Trump, he noted, dehumanized immigrant children by saying, “ ‘They look so innocent. They’re not innocent.’ ”
“There is no question these children are innocent,” Fernandez said, “but Trump associates them with the idea that these are not like your children and thus less than human.”
Slave narratives reveal the heart-wrenching stories of children taken from families.
According to the Maryland State Archives: “For most slave children, the separation from their parents and the siblings was the hardest aspect of being sold.
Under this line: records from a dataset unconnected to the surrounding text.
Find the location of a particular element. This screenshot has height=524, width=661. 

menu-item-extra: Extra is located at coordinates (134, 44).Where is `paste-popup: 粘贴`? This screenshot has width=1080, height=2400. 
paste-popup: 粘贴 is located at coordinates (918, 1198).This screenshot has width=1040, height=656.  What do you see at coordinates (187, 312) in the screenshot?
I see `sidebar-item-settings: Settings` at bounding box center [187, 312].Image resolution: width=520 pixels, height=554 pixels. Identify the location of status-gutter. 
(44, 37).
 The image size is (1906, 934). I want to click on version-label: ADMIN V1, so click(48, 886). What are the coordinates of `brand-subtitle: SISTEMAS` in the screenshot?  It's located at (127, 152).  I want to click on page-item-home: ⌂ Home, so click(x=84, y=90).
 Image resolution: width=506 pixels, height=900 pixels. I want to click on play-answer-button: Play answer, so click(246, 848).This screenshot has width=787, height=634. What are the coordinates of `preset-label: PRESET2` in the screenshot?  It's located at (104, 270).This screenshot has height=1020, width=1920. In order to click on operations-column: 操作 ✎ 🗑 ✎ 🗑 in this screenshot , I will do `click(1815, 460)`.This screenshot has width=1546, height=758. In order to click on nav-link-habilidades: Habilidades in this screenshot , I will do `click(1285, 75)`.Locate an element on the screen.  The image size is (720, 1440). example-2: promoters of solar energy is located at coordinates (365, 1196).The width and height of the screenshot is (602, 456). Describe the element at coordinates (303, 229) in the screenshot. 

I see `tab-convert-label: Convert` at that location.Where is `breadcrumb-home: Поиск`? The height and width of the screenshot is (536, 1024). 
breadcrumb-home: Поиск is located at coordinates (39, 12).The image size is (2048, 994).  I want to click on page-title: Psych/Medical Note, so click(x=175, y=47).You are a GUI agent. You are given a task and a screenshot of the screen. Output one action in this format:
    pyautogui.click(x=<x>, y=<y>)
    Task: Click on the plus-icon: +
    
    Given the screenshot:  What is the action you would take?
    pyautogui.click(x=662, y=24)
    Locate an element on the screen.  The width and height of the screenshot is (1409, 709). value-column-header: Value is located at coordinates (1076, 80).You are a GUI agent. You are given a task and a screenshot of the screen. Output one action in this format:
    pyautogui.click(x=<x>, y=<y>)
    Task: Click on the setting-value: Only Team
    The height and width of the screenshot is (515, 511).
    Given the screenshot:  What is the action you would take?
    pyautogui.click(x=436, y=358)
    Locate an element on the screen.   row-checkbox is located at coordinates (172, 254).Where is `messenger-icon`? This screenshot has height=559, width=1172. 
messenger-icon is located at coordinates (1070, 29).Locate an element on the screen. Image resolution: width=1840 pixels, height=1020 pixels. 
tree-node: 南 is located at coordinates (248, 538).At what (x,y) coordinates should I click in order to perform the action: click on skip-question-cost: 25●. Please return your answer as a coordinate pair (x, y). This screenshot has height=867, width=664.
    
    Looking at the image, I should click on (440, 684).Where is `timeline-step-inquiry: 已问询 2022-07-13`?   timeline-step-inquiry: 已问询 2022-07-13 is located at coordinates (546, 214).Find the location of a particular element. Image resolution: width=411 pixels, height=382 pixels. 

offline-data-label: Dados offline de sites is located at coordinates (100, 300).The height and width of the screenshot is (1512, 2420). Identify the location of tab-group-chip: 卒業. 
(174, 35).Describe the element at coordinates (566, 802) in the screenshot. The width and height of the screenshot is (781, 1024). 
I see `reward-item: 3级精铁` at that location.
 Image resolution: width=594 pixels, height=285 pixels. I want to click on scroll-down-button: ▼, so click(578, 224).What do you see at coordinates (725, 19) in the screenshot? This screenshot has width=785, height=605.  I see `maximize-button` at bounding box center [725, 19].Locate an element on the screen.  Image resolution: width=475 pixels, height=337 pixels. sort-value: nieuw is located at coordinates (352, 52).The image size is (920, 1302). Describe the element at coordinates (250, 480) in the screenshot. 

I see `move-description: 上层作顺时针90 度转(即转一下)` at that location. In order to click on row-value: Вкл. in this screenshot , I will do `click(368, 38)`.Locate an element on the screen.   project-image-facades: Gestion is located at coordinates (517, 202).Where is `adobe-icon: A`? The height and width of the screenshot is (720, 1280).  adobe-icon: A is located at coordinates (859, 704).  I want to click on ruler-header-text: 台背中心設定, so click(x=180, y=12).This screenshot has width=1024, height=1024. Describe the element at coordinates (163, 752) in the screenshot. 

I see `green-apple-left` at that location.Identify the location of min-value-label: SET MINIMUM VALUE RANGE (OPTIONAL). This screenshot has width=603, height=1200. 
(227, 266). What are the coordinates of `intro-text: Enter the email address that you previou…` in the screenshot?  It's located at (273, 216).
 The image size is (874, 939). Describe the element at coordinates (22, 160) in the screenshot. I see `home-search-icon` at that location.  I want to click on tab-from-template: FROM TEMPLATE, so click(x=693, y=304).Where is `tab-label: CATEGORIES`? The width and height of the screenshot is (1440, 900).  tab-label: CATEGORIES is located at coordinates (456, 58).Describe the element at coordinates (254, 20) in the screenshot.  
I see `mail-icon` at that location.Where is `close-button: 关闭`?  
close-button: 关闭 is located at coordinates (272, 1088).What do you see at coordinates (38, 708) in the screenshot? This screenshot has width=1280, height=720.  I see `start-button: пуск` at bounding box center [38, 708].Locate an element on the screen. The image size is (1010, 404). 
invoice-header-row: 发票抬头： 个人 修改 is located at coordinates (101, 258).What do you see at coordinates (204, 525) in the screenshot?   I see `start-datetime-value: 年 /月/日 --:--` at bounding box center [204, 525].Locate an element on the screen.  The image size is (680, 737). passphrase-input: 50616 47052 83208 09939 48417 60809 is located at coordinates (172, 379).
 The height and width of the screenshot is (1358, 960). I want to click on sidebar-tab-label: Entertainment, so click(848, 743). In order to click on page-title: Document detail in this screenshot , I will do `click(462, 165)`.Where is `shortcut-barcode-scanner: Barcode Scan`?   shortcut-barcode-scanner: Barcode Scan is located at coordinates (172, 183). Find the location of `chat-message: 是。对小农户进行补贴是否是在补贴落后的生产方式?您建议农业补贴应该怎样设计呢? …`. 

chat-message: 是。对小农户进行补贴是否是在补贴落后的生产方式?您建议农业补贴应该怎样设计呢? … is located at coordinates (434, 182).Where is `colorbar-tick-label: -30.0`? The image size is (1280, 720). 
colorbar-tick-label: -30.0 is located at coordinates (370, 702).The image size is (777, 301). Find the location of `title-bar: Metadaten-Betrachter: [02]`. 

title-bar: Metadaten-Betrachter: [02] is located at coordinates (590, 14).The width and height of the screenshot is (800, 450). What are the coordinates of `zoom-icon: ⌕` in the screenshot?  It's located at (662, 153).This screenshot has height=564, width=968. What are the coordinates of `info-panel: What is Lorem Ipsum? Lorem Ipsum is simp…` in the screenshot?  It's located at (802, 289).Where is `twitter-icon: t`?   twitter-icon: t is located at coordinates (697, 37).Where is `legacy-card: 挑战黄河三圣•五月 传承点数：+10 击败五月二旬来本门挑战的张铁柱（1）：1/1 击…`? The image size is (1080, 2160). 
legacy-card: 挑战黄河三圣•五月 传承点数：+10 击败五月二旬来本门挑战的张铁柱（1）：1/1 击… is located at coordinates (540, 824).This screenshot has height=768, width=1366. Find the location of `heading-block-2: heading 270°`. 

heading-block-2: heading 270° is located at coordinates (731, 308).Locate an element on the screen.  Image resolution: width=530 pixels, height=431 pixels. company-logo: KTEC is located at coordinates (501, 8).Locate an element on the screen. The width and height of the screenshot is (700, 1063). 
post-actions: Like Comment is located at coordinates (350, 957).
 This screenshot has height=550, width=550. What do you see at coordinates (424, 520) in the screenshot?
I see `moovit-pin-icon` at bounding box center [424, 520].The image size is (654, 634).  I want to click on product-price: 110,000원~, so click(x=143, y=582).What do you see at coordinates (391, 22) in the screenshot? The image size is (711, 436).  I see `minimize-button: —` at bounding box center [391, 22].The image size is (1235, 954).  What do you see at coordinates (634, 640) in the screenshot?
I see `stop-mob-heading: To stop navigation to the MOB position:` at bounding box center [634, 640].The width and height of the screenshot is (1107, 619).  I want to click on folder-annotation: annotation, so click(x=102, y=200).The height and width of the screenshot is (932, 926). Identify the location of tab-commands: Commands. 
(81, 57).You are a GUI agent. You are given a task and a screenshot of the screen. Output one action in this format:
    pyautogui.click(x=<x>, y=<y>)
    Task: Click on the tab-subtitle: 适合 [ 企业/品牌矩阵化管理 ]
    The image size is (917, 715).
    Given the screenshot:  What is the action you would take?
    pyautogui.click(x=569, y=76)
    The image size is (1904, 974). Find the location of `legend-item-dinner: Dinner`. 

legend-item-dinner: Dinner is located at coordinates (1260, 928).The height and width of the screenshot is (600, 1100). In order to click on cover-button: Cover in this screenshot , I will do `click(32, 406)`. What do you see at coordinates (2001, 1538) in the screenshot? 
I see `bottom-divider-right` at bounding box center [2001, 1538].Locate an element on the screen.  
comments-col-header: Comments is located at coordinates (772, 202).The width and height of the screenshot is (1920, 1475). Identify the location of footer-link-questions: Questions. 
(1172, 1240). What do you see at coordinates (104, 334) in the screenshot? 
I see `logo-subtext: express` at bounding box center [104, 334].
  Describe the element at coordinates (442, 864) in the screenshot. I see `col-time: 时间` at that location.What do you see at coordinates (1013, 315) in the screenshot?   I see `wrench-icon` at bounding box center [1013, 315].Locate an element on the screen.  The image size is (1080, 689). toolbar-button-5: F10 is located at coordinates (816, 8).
Slaves went to great lengths to keep their family together, but there was often limits to what they could do.”
The report includes a narrative from Charles Ball, who was enslaved as a child and remembered the day he was sold away from his mother.
“My poor mother, when she saw me leaving her for the last time, ran after me, took me down from the horse, clasped me in her arms, and wept loudly and bitterly over me,” Ball recalled. “My master seemed to pity her and endeavored to soothe her distress by telling her that he would be a good master to me, and that I should not want anything.”
Still, his mother would not let go. She walked beside the horse, begging the slave owner to buy her and the rest of her children.
“But whilst thus entreating him to save her and her family,” Ball recalled, “the slave-driver, who had first bought her, came running in pursuit of her with a raw hide in his hand. When he overtook us, he told her he was her master now and ordered her to give that little Negro to its owner and come back with him. My mother then turned to him and cried, ‘Oh, master, do not take me from my child!’ Without making any reply, he gave her two or three heavy blows on the shoulders with his raw hide, snatched me from her arms, handed me to my master, and seizing her by one arm, dragged her back towards the place of sale.”
After the end of the Civil War, thousands of former slaves looked for lost relatives and children who had been sold away from their families. They placed thousands of ads in newspapers.
Those ads are now being digitized in a project called “Last Seen: Finding Family After Slavery,” which is run by Villanova University’s graduate history program in collaboration with Philadelphia’s Mother Bethel AME Church.
The ads started appearing about 1863. By 1865, when the Civil War ended, they were coming out in streams, thousands of “Information Wanted” notices in black-owned newspapers across the country, seeking any help to find loved ones.
Mothers looked for their children; children looked for their mothers; fathers placed ads for lost sons; sisters looked for sisters; husbands sought their wives; wives tried to find their husbands.
The ads often gave detailed physical descriptions of the missing, names of former slave owners, locations where family members were last seen, and sometimes maps, tracing how many times they were sold from one owner to the next until they were so far from family members all they had to cling to were sketchy memories.
Elizabeth Williams, who had been sold twice since she last saw her children, placed a heart-wrenching ad in the Christian Recorder newspaper in Philadelphia:
“INFORMATION WANTED by a mother concerning her children,” Williams wrote March 17, 1866.
In four column inches, the mother summed up her life, hoping the details would help her find the children. She listed their names — Lydia, William, Allen and Parker — and explained in a few words that she last saw them when they were “formerly owned together” by a man named John Petty, who lived about six miles from Woodbury, Tenn.
She explained how her family was split apart when she was sold again and taken farther south into captivity.
“She has never seen the above-named children since,” the ad said. “Any information given concerning them, however, will be gratefully received by one whose love for her children survives the bitterness and hardships of many long years spent in slavery.”